Purpose
Screening for uncorrected hyperopia in school children is important given its association with poorer visual function and academic performance. However, standard distance visual acuity screening may not detect low to moderate hyperopia. The plus lens test is used to screen for hyperopia in many school screening protocols, but has not been well validated. The current study investigated the effectiveness of the plus lens test to identify hyperopia in school children.
Methods
Participants included Grade 2 school children. Monocular distance visual acuity (logMAR letter chart) was measured unaided, and then through a +1.50D lens, known as the plus lens test.
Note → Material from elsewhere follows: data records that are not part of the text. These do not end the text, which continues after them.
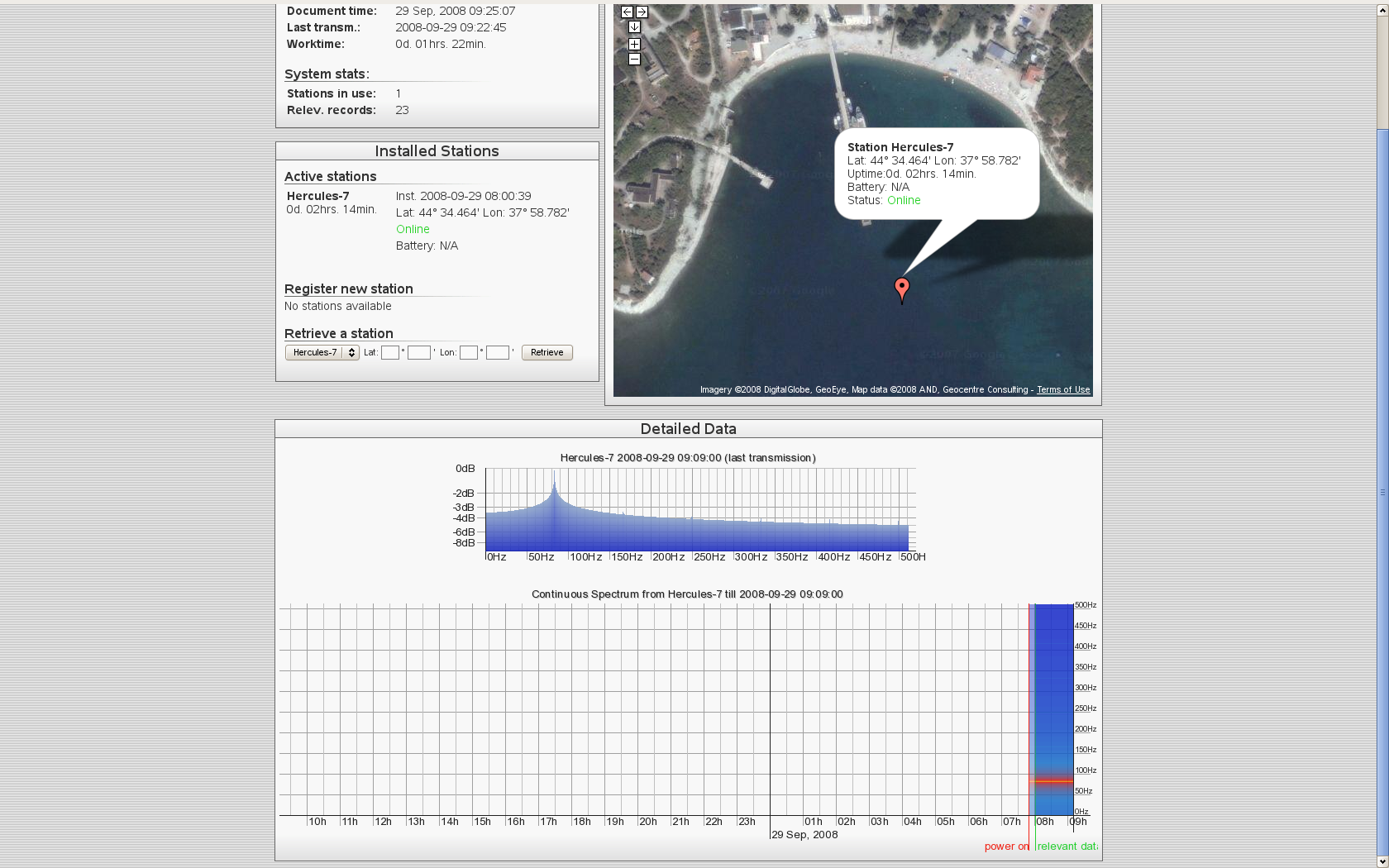Viewport: 1389px width, 868px height.
Task: Open the Hercules-7 station dropdown
Action: 322,353
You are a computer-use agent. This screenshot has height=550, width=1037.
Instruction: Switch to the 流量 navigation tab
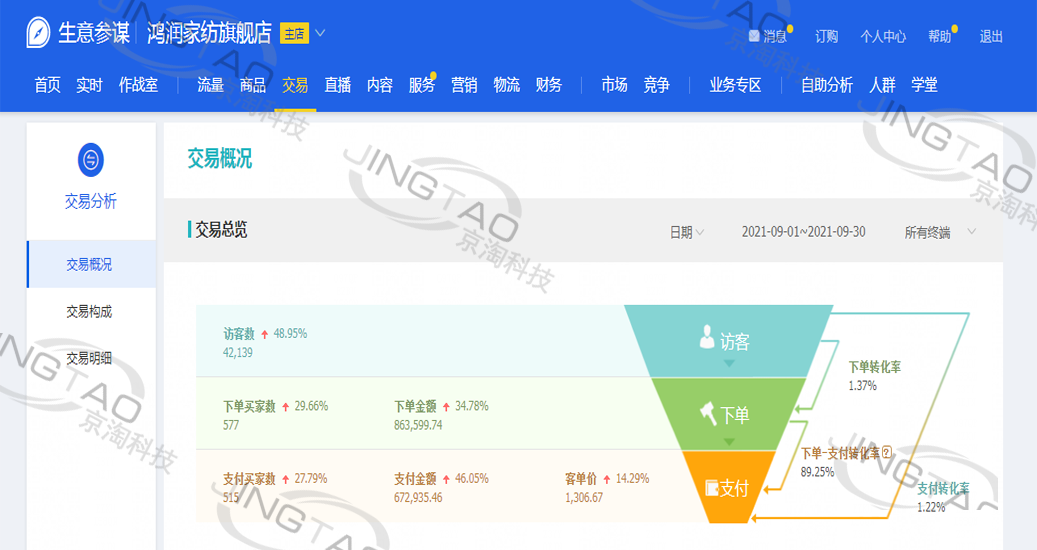(210, 85)
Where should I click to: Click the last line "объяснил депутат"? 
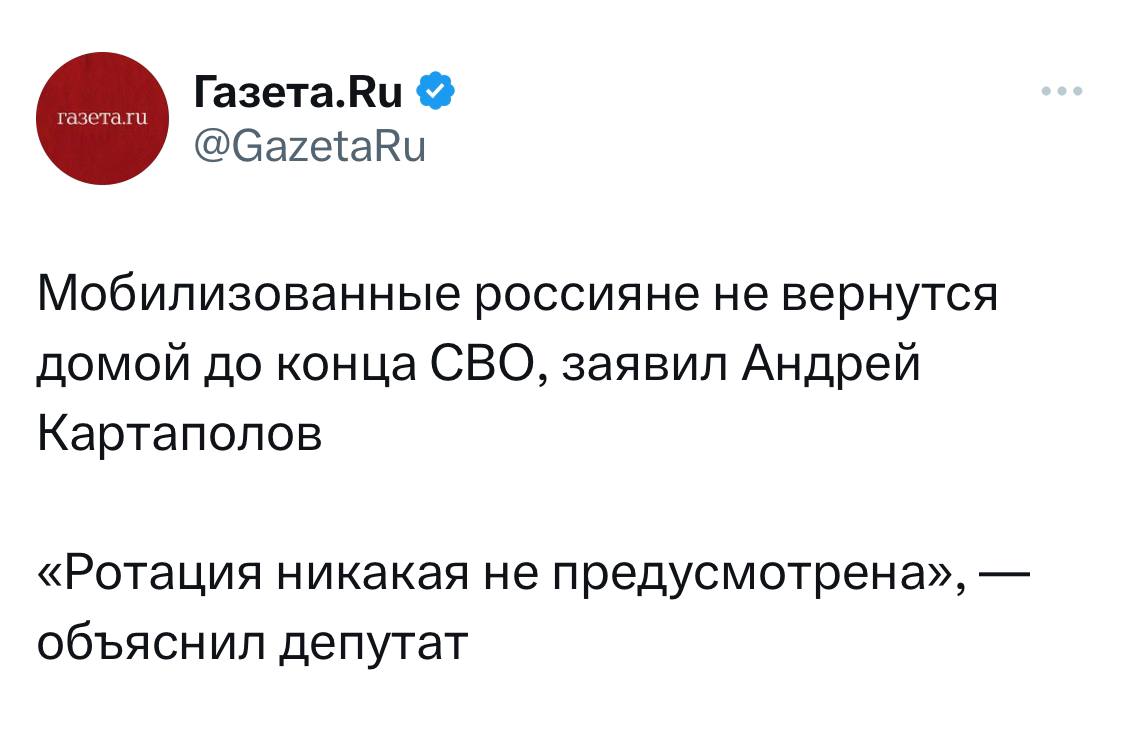tap(252, 645)
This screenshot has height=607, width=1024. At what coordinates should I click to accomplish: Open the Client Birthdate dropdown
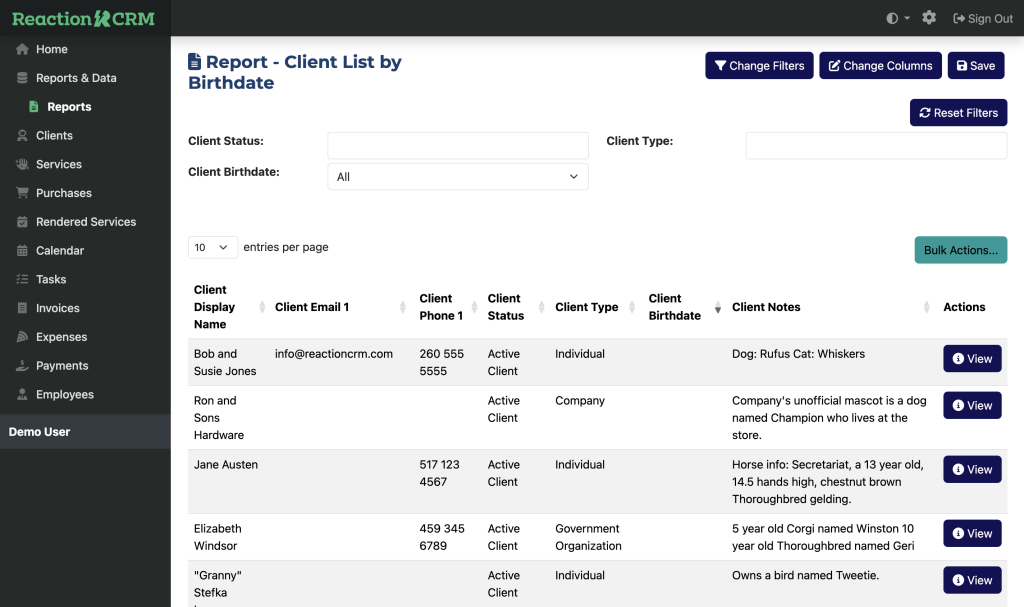[x=457, y=177]
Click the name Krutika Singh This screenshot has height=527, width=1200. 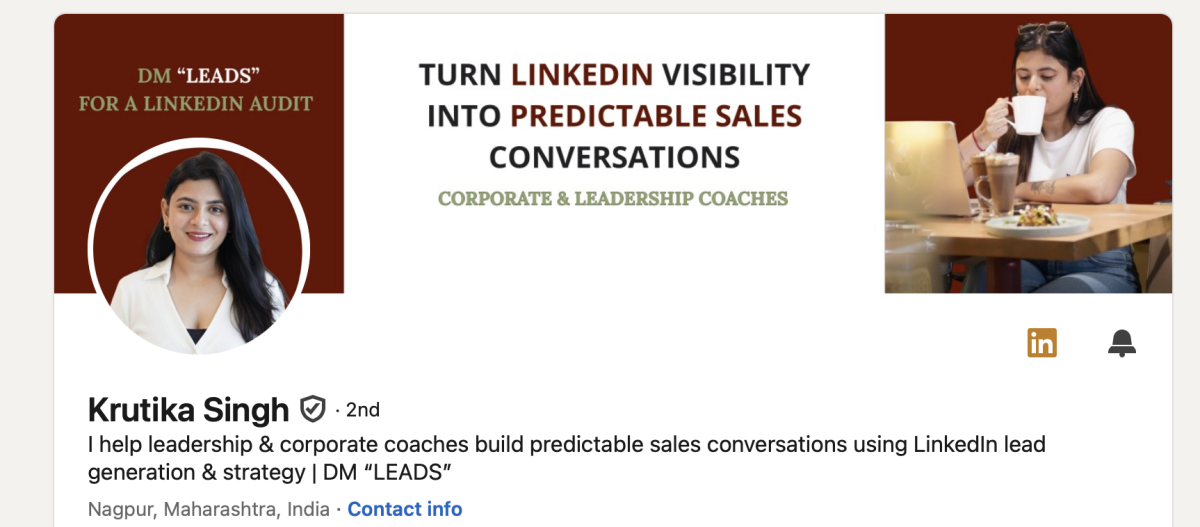click(188, 409)
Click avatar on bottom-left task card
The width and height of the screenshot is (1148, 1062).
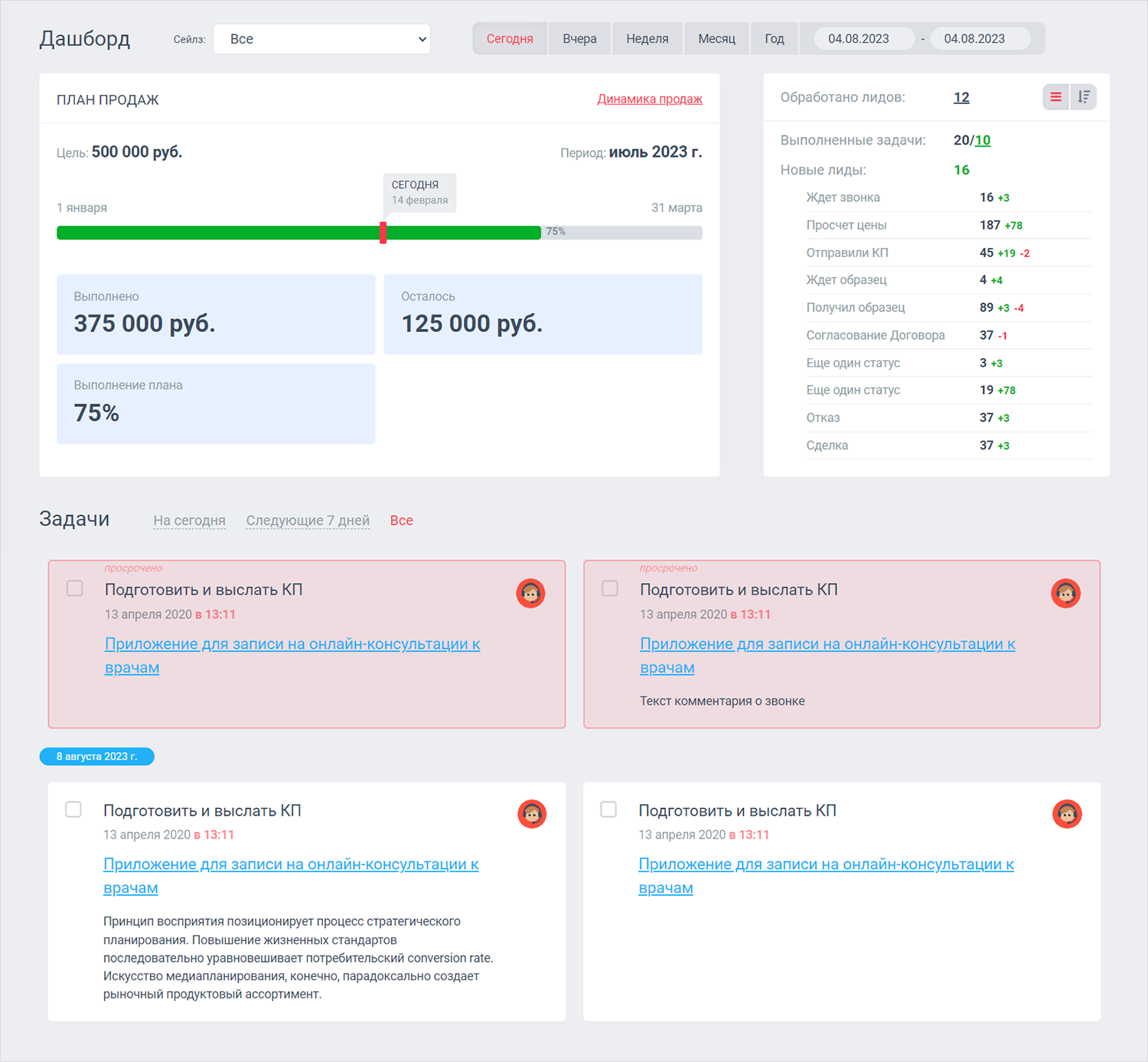click(532, 813)
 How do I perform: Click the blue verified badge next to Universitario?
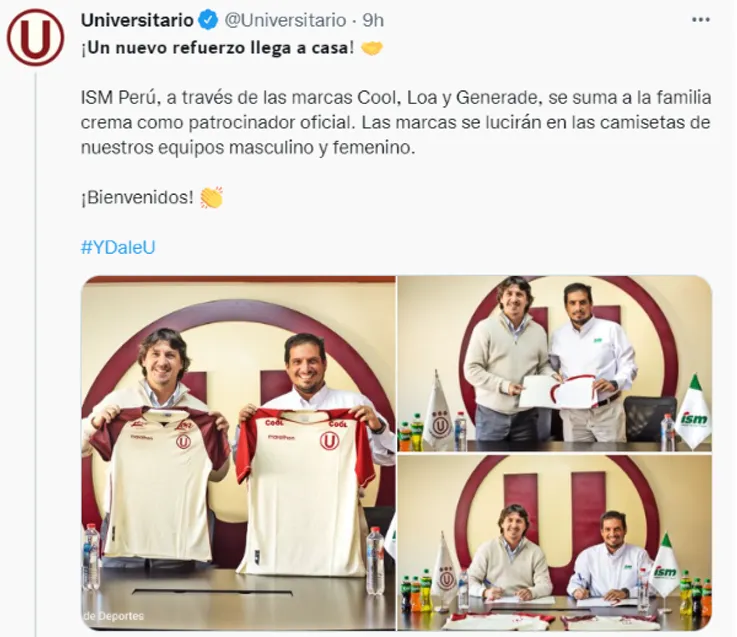[209, 20]
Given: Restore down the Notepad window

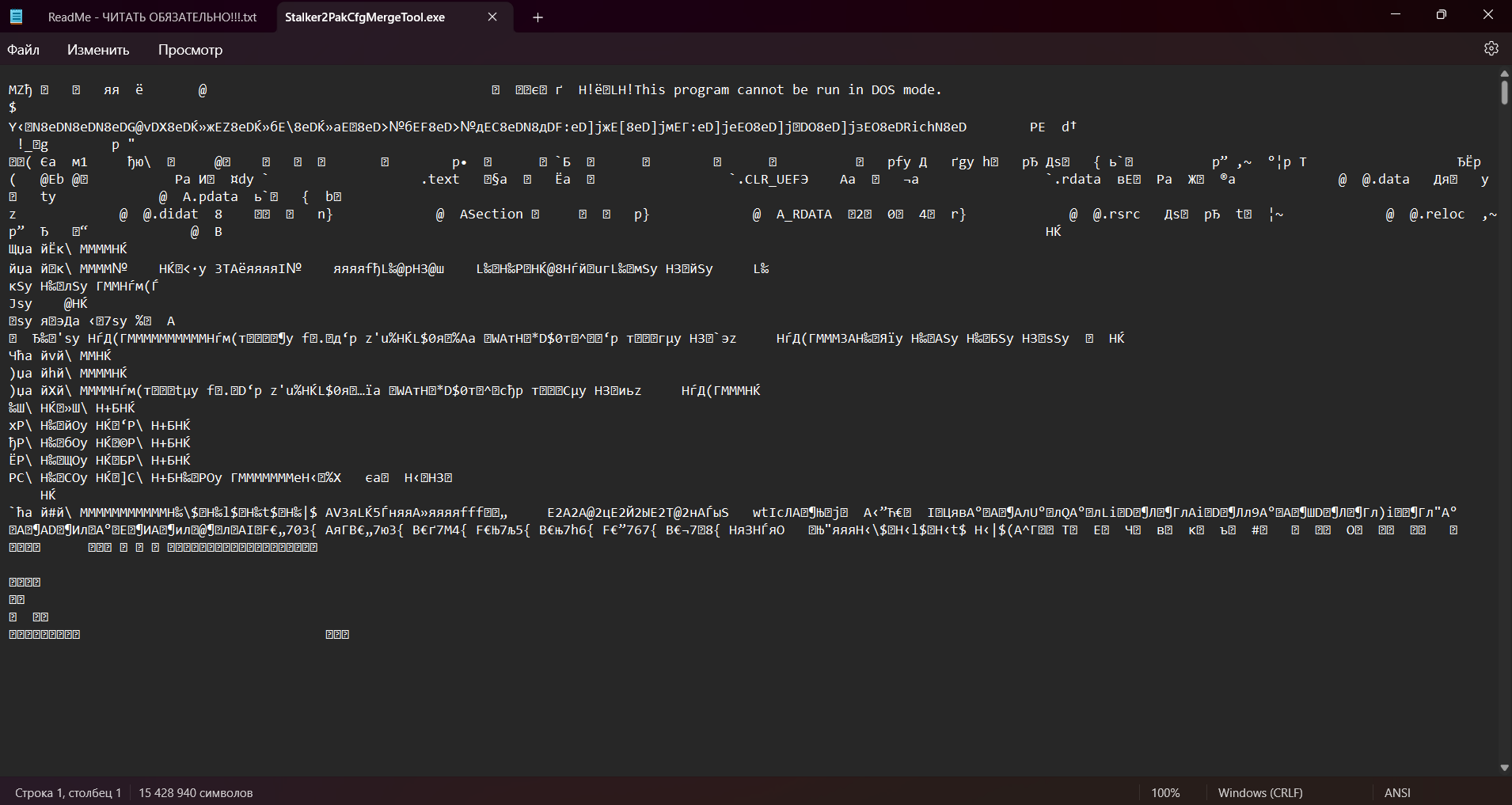Looking at the screenshot, I should tap(1441, 15).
Cycloplegic refraction was undertaken to classify moderate hyperopia (≥+2.00D). Sensitivity, specificity, positive predictive values (PPV) and negative predictive values (NPV) were calculated for commonly used cut‐offs for the plus lens test: 6/6, 6/9 and less than two lines difference between unaided acuity and acuity through the plus lens test.
Results
The sample included 59 children (mean age 7.2 ± 0.4 years). Fourteen (24%) children were classified as having uncorrected hyperopia. The sensitivity and specificity of the +1.50 plus lens test for identifying hyperopia were 0% and 98% respectively for a 6/6 cut‐off, 29% and 91% for 6/9 cut‐off, and 50% and 76% for a <2 line reduction between unaided acuity and acuity through the plus lens test. Receiver Operating Curve (ROC) analysis revealed area under curves of 0.69 based on acuity through the plus lens test, and 0.65 for a reduction in acuity through the plus lens test.
Conclusions
The plus lens test has low sensitivity for detecting uncorrected hyperopia using traditional cut‐offs of 6/9 or better. This raises questions about the role of the plus lens test in school screening batteries.